▸ AUFGABENSTELLUNGEN
(a) Welchen Betrag zahlte die Beteiligte zu 1) laut dem Textauszug am 18.12.1995 auf die Kostenanforderung ein?
(b) Tauschen Sie in der Auflistung „Open“ gegen „Launch“ aus, beginnend mit der Zeile mit „This screenshot has width=2576, height=1449.“ bis einschließlich der Zeile mit „Looking at the screenshot, I should (x=775, y=725).“. Geben Sie nur diese Zeilen wieder und lassen Sie alles Übrige unverändert.

▸ TEXTAUSZUG
»»
Leitsatz (amtlich)

Das Beschlußanfechtungsrecht kann verwirkt sein, wenn der Antragsteller zwar den Kostenvorschuss einzahlt, aber trotz gerichtlicher Aufforderung weder eine aktuelle Eigentümerliste noch die ladungsfähige Anschrift des Verwalters mitteilt und das Verfahren erst vier Jahre später weiter betreibt.

 

Normenkette

WEG § 23 Abs. 4; BGB § 242

 

Verfahrensgang

LG Düsseldorf (Beschluss vom 15.09.2000; Aktenzeichen 25 T 707/00)

AG Düsseldorf (Aktenzeichen 291 II 314/95 WEG)

 

Tenor

Das Rechtsmittel wird zurückgewiesen.

Die Beteiligte zu 1) hat die Gerichtskosten der weiteren Beschwerde und die in dieser Instanz den übrigen Beteiligten notwendig entstandenen außergerichtlichen Kosten zu tragen.

Wert:

15.000,– DM.

 

Tatbestand

I.

Die Beteiligten zu 2) bis 7) sind Mitglieder der eingangs näher bezeichneten Wohnungseigentümergemeinschaft, deren Verwalter der Beteiligte zu 7) ist.

In der Eigentümerversammlung vom 27.09.1995 (Protokoll Bl. 9 bis 11 d.A.) wurden unter Tagesordnungspunkt 2 die Gesamt- und Einzelabrechnungen für das Abrechnungsjahr 1994/95 mehrheitlich genehmigt, unter Tagesordnungspunkt 3 der Wirtschaftsplan für das Abrechnungsjahr 1995/96. Es wurden mehrheitlich der Verwalter und der Verwaltungsbeirat gewählt. Unter Tagesordnungspunkt 6 haben die Wohnungseigentümer beschlossen, die Beteiligte zu 1) zu verpflichten, ihr Wohnungseigentum zu verkaufen.

Die Beteiligte zu 1) war am 27.09.1995 Miteigentümerin und Sondereigentümerin einer Teileigentumseinheit.

Mit Antragsschrift vom 23.10.1995 hat die Beteiligte zu 1) den Antrag eingebracht, die Beschlüsse der Eigentümerversammlung vom 27.09.1995 aufzuheben.

Auf die Kostenanforderung vom 27.10.1995 hat die Beteiligte zu 1) am 18.12.1995 die angeforderten Kosten in Höhe von 61 DM eingezahlt.

Mit Verfügung vom 02.01.1996 hat der Amtsrichter der Beteiligten zu 1) aufgegeben,

  • eine gültige Eigentümer liste
  • die ladungsfähige Anschrift des Verwalters
  • Kopie des Versammlungsprotokolls vom 27.09.1995 zu den Gerichtsakten zu reichen.

Mit Schriftsatz vom 03.01.2000 hat die Beteiligte zu 1), welche im Jahr 1996 ihr Teileigentum veräußert hat, die übrigen Miteigentümer und den Verwalter bezeichnet sowie klargestellt, dass der Anfechtungsantrag bezüglich der Beschlüsse zu den Tagesordnungspunkten 2, 3 und 6 aufrecht erhalten werde. Hinsichtlich der übrigen Beschlüsse hat sie die Hauptsache für erledigt erklärt.
««
▸ DIE DATEN
»»
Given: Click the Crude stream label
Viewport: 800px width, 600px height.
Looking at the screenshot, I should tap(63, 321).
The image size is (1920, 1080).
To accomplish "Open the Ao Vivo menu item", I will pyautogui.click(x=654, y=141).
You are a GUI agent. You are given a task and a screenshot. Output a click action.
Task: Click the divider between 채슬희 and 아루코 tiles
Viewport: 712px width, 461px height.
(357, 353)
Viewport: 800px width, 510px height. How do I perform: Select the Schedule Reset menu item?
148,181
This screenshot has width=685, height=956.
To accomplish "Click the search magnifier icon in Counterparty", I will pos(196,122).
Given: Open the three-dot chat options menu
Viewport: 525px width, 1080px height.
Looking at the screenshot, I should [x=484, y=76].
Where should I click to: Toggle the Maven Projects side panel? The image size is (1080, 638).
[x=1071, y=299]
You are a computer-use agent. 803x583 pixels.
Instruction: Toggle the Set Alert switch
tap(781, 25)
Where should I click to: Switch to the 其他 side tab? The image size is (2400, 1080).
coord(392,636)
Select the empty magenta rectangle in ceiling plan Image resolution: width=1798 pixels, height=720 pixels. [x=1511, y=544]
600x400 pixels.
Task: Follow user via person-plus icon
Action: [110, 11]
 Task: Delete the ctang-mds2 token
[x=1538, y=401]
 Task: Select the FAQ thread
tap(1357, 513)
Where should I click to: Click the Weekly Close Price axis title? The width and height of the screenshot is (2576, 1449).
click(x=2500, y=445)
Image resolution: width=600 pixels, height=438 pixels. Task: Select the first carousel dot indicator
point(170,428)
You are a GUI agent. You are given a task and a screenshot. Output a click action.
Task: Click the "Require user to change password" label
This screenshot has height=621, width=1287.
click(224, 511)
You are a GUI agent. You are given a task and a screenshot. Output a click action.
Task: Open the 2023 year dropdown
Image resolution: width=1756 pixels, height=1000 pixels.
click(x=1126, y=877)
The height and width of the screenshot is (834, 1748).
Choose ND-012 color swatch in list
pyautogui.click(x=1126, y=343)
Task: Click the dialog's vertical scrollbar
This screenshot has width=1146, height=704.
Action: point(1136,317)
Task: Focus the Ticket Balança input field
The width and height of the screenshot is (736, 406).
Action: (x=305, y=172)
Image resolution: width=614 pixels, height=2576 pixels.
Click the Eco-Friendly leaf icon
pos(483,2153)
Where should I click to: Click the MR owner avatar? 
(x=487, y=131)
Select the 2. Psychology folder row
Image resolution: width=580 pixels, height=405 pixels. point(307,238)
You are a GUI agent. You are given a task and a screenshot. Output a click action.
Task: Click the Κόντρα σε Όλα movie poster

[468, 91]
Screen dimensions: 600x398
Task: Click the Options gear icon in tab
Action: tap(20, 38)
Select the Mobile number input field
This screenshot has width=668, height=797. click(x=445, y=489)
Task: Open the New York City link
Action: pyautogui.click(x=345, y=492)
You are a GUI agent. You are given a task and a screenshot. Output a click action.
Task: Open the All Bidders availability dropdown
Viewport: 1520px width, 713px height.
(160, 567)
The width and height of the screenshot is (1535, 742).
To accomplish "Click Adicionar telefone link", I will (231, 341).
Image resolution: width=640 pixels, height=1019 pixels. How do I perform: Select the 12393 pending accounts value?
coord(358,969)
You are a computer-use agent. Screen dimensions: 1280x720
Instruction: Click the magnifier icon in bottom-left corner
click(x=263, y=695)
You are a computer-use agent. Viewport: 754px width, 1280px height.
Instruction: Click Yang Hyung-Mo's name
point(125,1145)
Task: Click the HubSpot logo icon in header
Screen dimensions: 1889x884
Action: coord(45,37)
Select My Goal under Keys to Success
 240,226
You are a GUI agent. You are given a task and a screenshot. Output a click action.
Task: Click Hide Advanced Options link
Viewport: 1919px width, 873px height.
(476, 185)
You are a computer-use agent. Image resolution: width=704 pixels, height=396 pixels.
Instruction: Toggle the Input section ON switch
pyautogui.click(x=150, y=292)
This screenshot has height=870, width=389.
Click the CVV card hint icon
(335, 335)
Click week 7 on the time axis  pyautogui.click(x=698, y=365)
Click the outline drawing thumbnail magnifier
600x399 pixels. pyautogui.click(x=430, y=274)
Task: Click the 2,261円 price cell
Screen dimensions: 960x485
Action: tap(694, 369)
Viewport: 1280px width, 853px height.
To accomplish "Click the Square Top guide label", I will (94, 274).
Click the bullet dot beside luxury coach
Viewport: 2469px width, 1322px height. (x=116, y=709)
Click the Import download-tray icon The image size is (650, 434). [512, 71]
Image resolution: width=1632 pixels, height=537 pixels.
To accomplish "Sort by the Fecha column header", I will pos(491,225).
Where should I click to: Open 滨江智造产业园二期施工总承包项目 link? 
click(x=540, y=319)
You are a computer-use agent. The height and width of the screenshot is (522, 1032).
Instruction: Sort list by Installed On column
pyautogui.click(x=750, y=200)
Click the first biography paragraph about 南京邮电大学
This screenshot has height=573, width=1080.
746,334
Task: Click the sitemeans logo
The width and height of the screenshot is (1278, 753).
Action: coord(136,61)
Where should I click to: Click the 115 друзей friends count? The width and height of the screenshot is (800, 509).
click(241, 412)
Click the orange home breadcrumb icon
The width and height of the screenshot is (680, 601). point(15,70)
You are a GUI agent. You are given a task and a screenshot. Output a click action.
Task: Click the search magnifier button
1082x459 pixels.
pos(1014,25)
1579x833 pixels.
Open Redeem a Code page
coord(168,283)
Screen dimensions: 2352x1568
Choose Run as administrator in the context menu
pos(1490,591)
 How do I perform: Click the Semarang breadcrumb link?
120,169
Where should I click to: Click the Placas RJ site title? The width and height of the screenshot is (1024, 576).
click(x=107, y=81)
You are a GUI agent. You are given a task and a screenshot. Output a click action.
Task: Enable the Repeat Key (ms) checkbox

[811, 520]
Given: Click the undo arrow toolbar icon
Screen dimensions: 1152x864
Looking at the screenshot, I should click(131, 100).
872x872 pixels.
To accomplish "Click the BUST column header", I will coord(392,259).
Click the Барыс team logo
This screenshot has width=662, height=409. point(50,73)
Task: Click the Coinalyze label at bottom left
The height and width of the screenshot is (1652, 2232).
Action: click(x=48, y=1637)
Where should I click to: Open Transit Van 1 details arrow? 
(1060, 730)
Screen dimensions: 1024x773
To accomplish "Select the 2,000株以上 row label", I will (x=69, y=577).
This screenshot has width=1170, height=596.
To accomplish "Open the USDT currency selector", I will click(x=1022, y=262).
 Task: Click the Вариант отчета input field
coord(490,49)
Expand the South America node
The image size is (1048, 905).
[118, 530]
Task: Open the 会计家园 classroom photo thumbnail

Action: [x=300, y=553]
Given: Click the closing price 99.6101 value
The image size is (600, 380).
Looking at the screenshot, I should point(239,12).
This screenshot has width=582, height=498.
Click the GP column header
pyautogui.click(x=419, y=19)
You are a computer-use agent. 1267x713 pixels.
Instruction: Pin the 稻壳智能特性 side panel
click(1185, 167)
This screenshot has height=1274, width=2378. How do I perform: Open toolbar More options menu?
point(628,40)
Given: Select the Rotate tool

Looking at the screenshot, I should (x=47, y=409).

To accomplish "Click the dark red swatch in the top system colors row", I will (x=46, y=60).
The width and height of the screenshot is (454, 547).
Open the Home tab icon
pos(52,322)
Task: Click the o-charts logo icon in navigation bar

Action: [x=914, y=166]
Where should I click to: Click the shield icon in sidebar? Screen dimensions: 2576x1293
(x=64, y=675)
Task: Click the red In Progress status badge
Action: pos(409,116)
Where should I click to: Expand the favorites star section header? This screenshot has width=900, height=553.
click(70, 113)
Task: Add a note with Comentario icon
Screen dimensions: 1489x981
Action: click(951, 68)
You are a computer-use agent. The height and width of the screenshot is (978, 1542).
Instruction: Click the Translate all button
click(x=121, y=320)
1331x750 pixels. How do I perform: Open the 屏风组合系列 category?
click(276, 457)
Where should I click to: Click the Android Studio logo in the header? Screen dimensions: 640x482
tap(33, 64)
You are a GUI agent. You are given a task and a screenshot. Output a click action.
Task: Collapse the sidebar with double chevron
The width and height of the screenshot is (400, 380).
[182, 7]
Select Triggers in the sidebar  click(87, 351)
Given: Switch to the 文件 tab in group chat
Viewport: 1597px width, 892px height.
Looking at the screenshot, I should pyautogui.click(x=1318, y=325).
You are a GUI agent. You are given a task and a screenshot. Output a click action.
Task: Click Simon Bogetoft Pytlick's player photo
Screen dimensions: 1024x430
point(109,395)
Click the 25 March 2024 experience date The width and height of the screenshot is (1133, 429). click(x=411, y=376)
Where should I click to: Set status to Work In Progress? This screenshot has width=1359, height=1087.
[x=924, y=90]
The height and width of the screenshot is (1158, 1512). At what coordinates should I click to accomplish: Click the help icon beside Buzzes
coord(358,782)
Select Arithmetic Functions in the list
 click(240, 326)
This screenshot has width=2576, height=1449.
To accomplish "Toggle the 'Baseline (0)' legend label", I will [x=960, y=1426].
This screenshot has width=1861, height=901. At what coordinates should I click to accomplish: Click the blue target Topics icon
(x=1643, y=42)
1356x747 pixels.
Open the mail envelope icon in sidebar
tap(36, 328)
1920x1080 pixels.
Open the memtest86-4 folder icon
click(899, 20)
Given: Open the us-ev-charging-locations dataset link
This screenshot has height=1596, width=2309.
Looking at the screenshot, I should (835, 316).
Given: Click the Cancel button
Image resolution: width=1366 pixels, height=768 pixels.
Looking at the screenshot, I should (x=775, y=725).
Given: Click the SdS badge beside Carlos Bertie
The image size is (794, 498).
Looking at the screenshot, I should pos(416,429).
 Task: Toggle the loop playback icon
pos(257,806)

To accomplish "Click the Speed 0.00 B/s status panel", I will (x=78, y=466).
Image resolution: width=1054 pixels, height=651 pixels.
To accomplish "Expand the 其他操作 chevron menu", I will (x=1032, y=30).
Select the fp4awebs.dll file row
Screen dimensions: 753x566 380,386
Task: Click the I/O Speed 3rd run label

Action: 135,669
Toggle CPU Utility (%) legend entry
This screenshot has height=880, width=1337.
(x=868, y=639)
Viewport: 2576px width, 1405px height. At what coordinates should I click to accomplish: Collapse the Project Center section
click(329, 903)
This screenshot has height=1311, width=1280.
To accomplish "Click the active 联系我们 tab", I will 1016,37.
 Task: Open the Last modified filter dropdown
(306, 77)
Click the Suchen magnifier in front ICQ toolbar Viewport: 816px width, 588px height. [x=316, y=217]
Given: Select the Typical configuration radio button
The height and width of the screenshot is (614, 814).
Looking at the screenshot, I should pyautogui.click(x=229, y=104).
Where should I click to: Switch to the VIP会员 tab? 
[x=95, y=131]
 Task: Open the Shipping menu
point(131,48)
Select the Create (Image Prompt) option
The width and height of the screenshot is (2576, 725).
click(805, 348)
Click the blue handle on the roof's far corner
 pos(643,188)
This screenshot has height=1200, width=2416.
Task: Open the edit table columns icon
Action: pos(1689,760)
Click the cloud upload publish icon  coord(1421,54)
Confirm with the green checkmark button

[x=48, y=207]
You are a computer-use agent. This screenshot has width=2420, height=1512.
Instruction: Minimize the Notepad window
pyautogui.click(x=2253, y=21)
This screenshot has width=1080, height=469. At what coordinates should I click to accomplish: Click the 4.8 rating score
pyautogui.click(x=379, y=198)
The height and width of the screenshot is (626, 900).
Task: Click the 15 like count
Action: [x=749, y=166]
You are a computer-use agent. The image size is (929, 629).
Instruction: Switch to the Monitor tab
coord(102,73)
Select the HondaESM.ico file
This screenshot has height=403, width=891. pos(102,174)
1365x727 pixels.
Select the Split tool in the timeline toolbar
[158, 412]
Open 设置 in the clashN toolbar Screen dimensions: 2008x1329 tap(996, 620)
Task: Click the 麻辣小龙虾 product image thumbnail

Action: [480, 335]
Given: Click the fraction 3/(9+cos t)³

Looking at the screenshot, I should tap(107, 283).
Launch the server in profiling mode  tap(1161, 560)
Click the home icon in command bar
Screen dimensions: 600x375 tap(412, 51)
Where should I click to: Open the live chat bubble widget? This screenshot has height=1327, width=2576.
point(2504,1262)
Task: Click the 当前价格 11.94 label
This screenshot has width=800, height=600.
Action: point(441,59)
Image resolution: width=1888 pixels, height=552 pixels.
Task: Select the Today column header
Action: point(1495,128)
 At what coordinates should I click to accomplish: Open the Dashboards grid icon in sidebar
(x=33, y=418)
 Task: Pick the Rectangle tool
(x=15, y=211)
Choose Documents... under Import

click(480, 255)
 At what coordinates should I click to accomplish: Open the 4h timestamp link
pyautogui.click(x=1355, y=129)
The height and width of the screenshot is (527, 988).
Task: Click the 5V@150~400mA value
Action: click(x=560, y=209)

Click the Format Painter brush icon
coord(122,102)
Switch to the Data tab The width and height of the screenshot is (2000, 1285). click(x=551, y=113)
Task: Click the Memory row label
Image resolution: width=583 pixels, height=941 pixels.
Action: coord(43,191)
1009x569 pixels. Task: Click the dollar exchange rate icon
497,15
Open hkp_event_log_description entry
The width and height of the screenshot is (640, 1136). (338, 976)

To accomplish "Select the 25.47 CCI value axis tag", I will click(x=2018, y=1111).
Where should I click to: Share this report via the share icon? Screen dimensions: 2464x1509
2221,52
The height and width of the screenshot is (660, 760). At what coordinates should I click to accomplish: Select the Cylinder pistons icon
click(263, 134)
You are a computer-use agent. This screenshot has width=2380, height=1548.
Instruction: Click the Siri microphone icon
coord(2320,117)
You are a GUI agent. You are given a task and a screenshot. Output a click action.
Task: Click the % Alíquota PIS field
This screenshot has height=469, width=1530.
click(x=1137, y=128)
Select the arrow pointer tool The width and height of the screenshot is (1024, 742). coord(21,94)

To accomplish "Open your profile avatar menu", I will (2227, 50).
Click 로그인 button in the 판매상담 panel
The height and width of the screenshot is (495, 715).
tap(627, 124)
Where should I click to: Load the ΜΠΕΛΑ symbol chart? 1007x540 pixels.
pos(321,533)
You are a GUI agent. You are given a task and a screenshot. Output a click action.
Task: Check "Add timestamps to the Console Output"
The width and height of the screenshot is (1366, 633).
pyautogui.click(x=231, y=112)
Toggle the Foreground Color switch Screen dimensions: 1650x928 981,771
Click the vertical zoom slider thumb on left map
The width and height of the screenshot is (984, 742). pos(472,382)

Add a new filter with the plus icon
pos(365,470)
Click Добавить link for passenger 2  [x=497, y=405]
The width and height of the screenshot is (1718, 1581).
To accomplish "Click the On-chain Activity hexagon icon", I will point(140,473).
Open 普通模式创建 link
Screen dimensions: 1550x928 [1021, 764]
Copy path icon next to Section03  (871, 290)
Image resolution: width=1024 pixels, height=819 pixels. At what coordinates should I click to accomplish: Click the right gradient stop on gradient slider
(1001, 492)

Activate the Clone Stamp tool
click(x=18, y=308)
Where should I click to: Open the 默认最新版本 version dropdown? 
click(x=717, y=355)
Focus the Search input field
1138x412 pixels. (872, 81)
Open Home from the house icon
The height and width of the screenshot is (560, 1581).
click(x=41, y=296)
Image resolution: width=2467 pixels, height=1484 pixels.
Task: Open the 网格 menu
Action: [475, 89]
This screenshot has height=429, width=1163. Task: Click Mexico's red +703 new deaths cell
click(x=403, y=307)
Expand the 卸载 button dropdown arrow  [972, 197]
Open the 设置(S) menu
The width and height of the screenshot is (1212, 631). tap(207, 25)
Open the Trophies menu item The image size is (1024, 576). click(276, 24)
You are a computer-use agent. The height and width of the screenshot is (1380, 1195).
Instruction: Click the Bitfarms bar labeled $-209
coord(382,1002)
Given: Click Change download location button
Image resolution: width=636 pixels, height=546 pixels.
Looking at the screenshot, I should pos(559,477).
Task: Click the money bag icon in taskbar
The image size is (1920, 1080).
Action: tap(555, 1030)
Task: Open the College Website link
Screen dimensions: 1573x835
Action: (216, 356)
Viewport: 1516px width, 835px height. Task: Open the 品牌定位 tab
««
▸ LÖSUNGEN
(a) 61 DM.

(b)
This screenshot has width=2576, height=1449.
To accomplish "Toggle the 'Baseline (0)' legend label", I will [x=960, y=1426].
This screenshot has width=1861, height=901. At what coordinates should I click to accomplish: Click the blue target Topics icon
(x=1643, y=42)
1356x747 pixels.
Launch the mail envelope icon in sidebar
tap(36, 328)
1920x1080 pixels.
Launch the memtest86-4 folder icon
click(899, 20)
Given: Launch the us-ev-charging-locations dataset link
This screenshot has height=1596, width=2309.
Looking at the screenshot, I should (835, 316).
Given: Click the Cancel button
Image resolution: width=1366 pixels, height=768 pixels.
Looking at the screenshot, I should (x=775, y=725).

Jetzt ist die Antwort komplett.